**Excerpt to read**
::::

# Ice Steelhead



## MuskieManOhio (Jun 29, 2008)

Looking for a descent place to go where I would have a good place to catch a steelhead through the ice. Thanks in advance!

Gillie


----------



## bumpus (Jan 17, 2015)

Conneaut harbor produces when there is ice. You can call snug harbor for the report and sometimes they give ice conditions


----------



## Steelhauler (Apr 7, 2004)

East 72nd and Edgewater in Cleveland if the ice is good.


----------



## CaptainFishpond (Nov 28, 2016)

Edgewater has been good to me.


----------



## MuskieManOhio (Jun 29, 2008)

Anybody ever try and go out of fairport at all?


----------



## snag (Dec 27, 2005)

Back about 3 weeks ago they were catching steel on the east side of short wall, not sure how the ice is now.


----------



## Fish Commish (Sep 8, 2006)

Spent day on ice steelhead fishing with John O at Edgewater beach boat launch. Ice was 5” to 6” at start of day and after 4 pm and warm day ice was melting quickly and was 3 to 5” thick, barely, and open water was appearing along steel wall and pier supports. NOT going to be safe tomorrow if rain continues all night. Picked up one 27” hen on 3/8 oz hair jig tipped with vodka preserved minnow. Reports of four other fish caught west of boat ramp by fuel docks.

My first steelhead thru the ice!


----------



## Fish Commish (Sep 8, 2006)




----------



## laynhardwood (Dec 27, 2009)

Fish Commish said:


> Spent day on ice steelhead fishing with John O at Edgewater beach boat launch. Ice was 5” to 6” at start of day and after 4 pm and warm day ice was melting quickly and was 3 to 5” thick, barely, and open water was appearing along steel wall and pier supports. NOT going to be safe tomorrow if rain continues all night. Picked up one 27” hen on 3/8 oz hair jig tipped with vodka preserved minnow. Reports of four other fish caught west of boat ramp by fuel docks.
> 
> My first steelhead thru the ice!


Nice fish! They sure are fun to catch through the ice.


----------

::::

**Source data**

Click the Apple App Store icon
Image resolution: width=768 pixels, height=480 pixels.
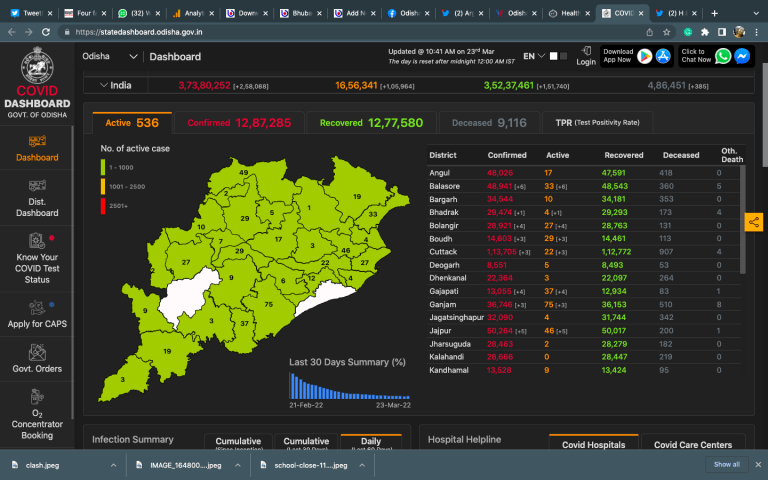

::::

**What you need to do**
- 1) Please revise the ice steelhead thread by writing out everything from "## laynhardwood (Dec" down to "catch through the ice.", with "hair jig" changed to "jigging spoon".
- 2) Name each distinct username that posted in the ice steelhead thread.

**Solutions by task**
- 1)
## laynhardwood (Dec 27, 2009)

Fish Commish said:


> Spent day on ice steelhead fishing with John O at Edgewater beach boat launch. Ice was 5” to 6” at start of day and after 4 pm and warm day ice was melting quickly and was 3 to 5” thick, barely, and open water was appearing along steel wall and pier supports. NOT going to be safe tomorrow if rain continues all night. Picked up one 27” hen on 3/8 oz jigging spoon tipped with vodka preserved minnow. Reports of four other fish caught west of boat ramp by fuel docks.
> 
> My first steelhead thru the ice!


Nice fish! They sure are fun to catch through the ice.

- 2)
MuskieManOhio
bumpus
Steelhauler
CaptainFishpond
snag
Fish Commish
laynhardwood